Special praise must go to Joe Timothy and Russell Nelson, two young council employees who as members of its innovation forum have led the project from the start. They knew nothing about bees, but are now known as the bee boys. But without an elected councillor none of this would have happened. So let’s hope other councillors follow Doreen’s example and get their councils to act as bee champions.
The bees are all ready for winter. Varroa treatment has finished and entrance blocks have been reduced in size. The bees have been out the last few days collecting pollen in between the heavy downpours. We have left each of our hives a super of honey to see them through the winter months ahead.
The BBC are filming for upcoming programme on honey recipes. We’re off to film Mel’s hive on the roof in East London.

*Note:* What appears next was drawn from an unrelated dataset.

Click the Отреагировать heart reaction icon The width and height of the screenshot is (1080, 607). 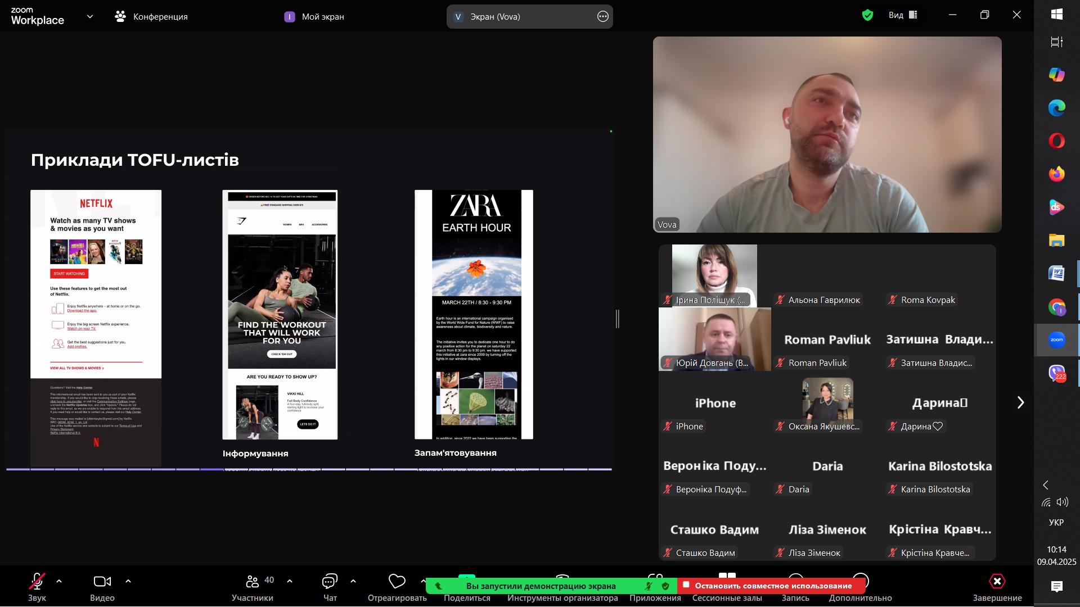pyautogui.click(x=397, y=581)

The City of London Festival bees are in the middle of their Varroa treatment. The 2nd dose of Apiguard is on which will hopefully drive off the mites that would have taken up residence in the hives. Well that’s the plan.
They all seemed to have enough stores to see them through the winter but I’ll check on that later on in the year.
So on the whole it has been a successful project.
We ran a half day beekeeping taster course at Camley Street this morning. It was funded by the Co-operative Group and was for people who tried to get onto the summer course but were unsuccessful. It was intended to give some initial knowledge about beekeeping and was modelled on the 1 day beginners’ course we run in Battersea, south London. Around 20 people turned up and they all seemed to learn a lot.
Three hours isn’t long to give people a flavour or what beekeeping entails – but they went away knowing more about how a colony works, what’s in a hive, and the many things you need to consider when taking up beekeeping.
Ann, who comes along on a Tuesday night for the summer C0-op course we teach, popped in to give participants a first-hand account of what it’s like to be a new beekeeper. “You get very attached to your bees,” she told them. Do you talk to your bees? asked one. “Yes, she replied. “I even sing to them.”